Test safe value extraction.

Source code in intelligence-per-watt/src/ipw/tests/visualization/test_regression.py
class TestSafeGet:
    """Test safe value extraction."""

    def test_extracts_from_dict(self) -> None:
        obj = {"key": "value"}
        assert _safe_get(obj, "key") == "value"

    def test_extracts_from_object(self) -> None:
        obj = Mock()
        obj.key = "value"
        assert _safe_get(obj, "key") == "value"
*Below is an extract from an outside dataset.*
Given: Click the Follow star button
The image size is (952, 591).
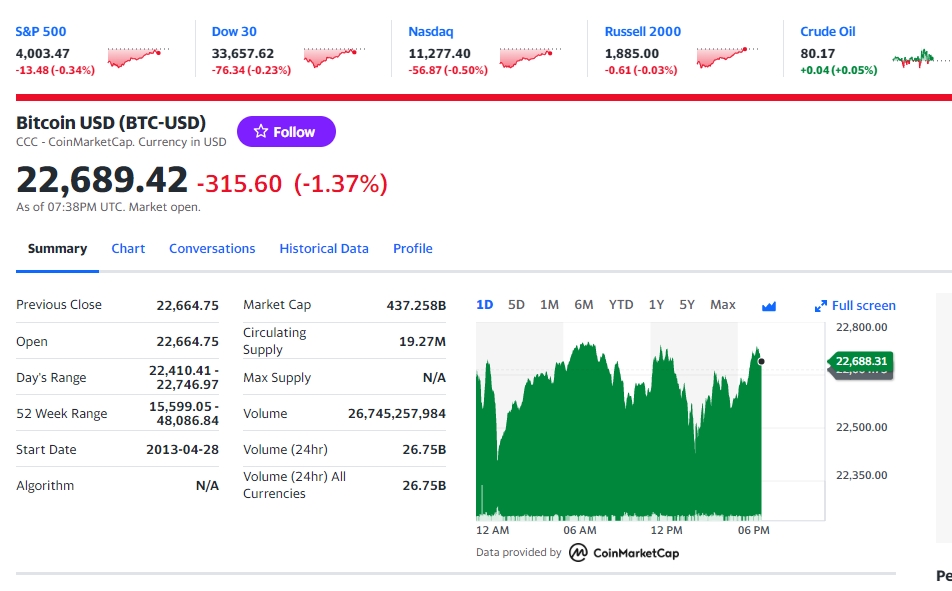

    def test_returns_none_for_missing_key(self) -> None:
        obj = {"other": "value"}
        assert _safe_get(obj, "key") is None

    def test_returns_none_for_missing_attribute(self) -> None:
        obj = Mock(spec=[])
        assert _safe_get(obj, "key") is None

TestInferModelName

Test model name inference.

Source code in intelligence-per-watt/src/ipw/tests/visualization/test_regression.py
class TestInferModelName:
    """Test model name inference."""

    def test_returns_first_model_name(self) -> None:
        dataset = Dataset.from_list(
            [
                {"model_metrics": {"llama": {"tokens": 100}}},
            ]
        )
        model = _infer_model_name(dataset)
        assert model == "llama"

    def test_returns_none_when_no_models(self) -> None:
        dataset = Dataset.from_list(
            [
                {"other_field": "value"},
            ]
        )
        model = _infer_model_name(dataset)
        assert model is None

    def test_skips_empty_model_metrics(self) -> None:
        dataset = Dataset.from_list(
            [
                {"model_metrics": {}},
                {"model_metrics": {"gpt4": {"tokens": 100}}},
            ]
        )
        model = _infer_model_name(dataset)
        assert model == "gpt4"

TestInferHardwareLabel

Test hardware label inference.

Source code in intelligence-per-watt/src/ipw/tests/visualization/test_regression.py
class TestInferHardwareLabel:
    """Test hardware label inference."""

    def test_extracts_gpu_name(self) -> None:
        dataset = Dataset.from_list(
            [
                {"model_metrics": {"llama": {"gpu_info": {"name": "NVIDIA RTX 3090"}}}},
            ]
        )
        label = _infer_hardware_label(dataset, "llama")
        assert label == "NVIDIA RTX 3090"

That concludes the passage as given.